### Task objective:
Return every line in the items below that contains the string "marker", treating uppercase and lowercase letters as different.

### Supplied material:
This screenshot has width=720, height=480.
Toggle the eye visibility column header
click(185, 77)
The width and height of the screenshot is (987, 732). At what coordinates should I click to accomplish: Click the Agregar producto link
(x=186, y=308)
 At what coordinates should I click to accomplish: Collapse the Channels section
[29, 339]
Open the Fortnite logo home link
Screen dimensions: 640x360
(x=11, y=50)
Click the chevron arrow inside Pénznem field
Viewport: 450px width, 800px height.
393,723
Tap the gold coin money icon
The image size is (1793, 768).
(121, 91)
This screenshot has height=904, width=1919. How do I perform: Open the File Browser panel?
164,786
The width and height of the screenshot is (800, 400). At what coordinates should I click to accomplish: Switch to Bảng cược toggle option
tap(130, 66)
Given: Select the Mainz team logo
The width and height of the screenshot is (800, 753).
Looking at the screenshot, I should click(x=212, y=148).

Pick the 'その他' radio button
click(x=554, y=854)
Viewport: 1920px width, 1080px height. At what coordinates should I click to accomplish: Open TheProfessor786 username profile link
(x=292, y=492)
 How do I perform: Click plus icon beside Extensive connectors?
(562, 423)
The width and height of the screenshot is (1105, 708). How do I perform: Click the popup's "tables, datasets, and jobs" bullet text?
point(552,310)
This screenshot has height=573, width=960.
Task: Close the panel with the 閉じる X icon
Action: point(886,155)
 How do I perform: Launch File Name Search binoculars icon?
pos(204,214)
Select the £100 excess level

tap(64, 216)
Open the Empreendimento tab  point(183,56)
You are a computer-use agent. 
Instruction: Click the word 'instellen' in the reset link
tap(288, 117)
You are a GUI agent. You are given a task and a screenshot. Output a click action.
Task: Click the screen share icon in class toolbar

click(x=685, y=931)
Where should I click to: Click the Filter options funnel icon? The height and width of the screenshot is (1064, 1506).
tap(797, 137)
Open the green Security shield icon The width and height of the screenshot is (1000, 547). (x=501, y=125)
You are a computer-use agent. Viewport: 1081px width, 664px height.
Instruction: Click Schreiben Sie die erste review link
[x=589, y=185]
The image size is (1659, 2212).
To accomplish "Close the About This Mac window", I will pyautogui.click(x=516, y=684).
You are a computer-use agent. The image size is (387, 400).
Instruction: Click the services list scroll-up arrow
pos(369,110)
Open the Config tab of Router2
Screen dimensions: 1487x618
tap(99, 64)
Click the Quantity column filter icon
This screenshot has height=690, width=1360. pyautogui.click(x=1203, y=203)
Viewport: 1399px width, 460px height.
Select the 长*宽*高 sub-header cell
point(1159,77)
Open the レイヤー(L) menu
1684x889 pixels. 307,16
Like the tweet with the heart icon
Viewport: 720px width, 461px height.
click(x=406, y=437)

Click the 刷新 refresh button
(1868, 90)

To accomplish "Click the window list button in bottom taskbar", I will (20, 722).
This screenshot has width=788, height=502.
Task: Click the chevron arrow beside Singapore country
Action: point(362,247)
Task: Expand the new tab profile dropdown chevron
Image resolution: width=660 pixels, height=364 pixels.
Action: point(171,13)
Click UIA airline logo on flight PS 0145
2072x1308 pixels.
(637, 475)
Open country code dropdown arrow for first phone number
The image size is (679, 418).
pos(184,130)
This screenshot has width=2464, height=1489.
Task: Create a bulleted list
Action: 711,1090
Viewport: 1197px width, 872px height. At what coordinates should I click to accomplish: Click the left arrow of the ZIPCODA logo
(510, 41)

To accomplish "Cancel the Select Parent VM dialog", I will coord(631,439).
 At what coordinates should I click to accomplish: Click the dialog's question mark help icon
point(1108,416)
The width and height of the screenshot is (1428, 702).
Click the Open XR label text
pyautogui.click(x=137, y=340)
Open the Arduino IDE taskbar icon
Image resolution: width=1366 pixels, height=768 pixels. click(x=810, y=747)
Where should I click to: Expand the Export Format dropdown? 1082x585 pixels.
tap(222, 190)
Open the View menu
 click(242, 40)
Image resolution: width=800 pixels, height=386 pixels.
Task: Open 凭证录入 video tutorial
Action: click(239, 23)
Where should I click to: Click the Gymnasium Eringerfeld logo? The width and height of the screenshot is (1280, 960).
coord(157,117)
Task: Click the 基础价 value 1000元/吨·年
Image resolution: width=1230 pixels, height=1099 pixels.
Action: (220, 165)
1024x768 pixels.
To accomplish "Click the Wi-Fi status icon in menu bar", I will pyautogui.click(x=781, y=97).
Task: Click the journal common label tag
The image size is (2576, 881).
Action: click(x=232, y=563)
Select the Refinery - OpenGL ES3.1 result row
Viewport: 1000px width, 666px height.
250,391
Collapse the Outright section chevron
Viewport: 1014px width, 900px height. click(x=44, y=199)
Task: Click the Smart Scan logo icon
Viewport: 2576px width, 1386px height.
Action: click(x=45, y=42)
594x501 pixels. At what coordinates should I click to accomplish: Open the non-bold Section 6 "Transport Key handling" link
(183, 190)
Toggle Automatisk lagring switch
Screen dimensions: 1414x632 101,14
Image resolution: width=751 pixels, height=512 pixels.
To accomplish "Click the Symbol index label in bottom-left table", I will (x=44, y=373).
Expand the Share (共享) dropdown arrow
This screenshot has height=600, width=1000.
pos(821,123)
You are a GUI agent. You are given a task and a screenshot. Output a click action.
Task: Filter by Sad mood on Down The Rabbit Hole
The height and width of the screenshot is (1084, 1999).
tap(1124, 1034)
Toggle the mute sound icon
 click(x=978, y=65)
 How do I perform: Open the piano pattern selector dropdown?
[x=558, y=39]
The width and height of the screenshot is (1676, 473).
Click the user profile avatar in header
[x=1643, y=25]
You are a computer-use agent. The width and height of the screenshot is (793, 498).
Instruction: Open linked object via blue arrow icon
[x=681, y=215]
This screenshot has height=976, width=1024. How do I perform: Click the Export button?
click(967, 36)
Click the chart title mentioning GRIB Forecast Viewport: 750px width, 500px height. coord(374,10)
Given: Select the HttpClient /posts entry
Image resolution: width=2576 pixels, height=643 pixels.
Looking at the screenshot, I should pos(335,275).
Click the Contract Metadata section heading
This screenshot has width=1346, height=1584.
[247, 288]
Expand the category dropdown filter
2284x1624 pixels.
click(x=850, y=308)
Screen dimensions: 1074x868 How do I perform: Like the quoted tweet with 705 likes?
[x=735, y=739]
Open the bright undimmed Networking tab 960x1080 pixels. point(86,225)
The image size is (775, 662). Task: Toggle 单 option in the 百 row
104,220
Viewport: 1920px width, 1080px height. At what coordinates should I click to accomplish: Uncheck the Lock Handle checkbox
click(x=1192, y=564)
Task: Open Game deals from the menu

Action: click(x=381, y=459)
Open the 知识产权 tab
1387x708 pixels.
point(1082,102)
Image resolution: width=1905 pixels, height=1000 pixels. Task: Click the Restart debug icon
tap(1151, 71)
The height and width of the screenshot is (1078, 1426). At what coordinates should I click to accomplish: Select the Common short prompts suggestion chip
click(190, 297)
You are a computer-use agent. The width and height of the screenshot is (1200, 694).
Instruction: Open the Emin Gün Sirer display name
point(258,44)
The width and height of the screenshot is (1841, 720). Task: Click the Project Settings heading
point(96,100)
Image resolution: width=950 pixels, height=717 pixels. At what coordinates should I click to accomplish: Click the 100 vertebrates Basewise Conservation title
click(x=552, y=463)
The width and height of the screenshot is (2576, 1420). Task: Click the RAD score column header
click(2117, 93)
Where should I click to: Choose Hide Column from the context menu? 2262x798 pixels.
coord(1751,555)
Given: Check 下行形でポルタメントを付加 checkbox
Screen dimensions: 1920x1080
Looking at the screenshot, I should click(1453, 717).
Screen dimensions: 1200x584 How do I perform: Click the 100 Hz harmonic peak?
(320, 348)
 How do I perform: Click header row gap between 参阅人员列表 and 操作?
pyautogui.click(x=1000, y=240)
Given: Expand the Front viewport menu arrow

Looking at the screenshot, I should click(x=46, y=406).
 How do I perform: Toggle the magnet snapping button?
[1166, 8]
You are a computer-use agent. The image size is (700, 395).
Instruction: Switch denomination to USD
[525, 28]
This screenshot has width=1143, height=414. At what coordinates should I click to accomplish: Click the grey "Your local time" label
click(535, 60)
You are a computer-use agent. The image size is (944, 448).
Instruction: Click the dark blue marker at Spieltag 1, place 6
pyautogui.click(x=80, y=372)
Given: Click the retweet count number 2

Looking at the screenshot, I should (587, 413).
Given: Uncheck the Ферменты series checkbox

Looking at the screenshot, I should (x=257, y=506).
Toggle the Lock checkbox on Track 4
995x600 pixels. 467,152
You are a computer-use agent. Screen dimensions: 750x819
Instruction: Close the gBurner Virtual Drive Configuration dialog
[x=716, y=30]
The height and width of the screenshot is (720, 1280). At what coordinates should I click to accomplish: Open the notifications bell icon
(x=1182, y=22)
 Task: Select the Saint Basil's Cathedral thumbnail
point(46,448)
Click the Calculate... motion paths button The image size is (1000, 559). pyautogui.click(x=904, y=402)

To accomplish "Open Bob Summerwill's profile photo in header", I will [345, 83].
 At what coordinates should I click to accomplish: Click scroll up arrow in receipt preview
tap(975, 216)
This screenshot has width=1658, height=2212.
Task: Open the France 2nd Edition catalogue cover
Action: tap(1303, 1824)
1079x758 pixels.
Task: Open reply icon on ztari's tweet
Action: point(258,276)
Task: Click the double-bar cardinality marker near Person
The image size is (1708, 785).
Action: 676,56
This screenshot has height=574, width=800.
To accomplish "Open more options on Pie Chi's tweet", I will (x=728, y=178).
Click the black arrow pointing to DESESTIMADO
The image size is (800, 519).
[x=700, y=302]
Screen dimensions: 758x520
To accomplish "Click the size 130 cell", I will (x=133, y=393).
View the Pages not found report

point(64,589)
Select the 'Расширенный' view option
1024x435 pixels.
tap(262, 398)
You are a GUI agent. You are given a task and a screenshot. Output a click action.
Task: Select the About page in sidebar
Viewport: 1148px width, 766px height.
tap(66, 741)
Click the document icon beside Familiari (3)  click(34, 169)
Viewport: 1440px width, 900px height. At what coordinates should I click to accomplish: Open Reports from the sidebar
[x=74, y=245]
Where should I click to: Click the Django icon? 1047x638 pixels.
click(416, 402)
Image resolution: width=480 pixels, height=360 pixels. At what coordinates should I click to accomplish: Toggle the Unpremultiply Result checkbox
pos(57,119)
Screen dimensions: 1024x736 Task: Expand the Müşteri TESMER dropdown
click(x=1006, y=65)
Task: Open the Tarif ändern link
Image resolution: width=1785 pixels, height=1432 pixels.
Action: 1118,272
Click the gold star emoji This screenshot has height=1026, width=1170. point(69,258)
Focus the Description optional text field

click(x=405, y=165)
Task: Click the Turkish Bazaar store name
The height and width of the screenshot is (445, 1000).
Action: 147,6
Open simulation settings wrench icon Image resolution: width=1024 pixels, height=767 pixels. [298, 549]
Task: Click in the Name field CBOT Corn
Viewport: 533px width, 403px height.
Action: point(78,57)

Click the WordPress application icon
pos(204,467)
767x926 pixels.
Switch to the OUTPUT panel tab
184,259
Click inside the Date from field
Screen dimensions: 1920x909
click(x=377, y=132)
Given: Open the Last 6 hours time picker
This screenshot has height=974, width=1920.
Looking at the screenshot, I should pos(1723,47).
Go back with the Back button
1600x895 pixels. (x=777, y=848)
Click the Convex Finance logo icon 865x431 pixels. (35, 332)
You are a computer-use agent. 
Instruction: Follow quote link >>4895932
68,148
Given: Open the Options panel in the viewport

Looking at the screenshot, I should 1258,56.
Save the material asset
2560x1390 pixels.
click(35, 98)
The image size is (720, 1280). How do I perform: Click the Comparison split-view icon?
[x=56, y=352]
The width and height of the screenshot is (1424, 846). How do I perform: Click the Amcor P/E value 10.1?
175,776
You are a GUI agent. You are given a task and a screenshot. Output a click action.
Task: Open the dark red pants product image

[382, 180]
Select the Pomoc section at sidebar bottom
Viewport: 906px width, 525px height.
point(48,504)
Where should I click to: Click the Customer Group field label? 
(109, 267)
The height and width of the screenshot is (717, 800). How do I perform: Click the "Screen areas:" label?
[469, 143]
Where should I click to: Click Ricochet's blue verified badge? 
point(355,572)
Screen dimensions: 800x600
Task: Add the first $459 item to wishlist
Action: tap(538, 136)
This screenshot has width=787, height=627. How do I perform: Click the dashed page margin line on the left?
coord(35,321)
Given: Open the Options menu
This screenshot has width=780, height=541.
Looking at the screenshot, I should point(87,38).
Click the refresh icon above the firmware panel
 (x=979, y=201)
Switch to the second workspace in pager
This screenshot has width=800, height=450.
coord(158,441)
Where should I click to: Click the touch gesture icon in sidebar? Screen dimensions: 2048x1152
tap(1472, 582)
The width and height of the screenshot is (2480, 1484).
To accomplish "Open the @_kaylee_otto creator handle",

### Result:
Instruction: Click the dark blue marker at Spieltag 1, place 6
Task: Click the double-bar cardinality marker near Person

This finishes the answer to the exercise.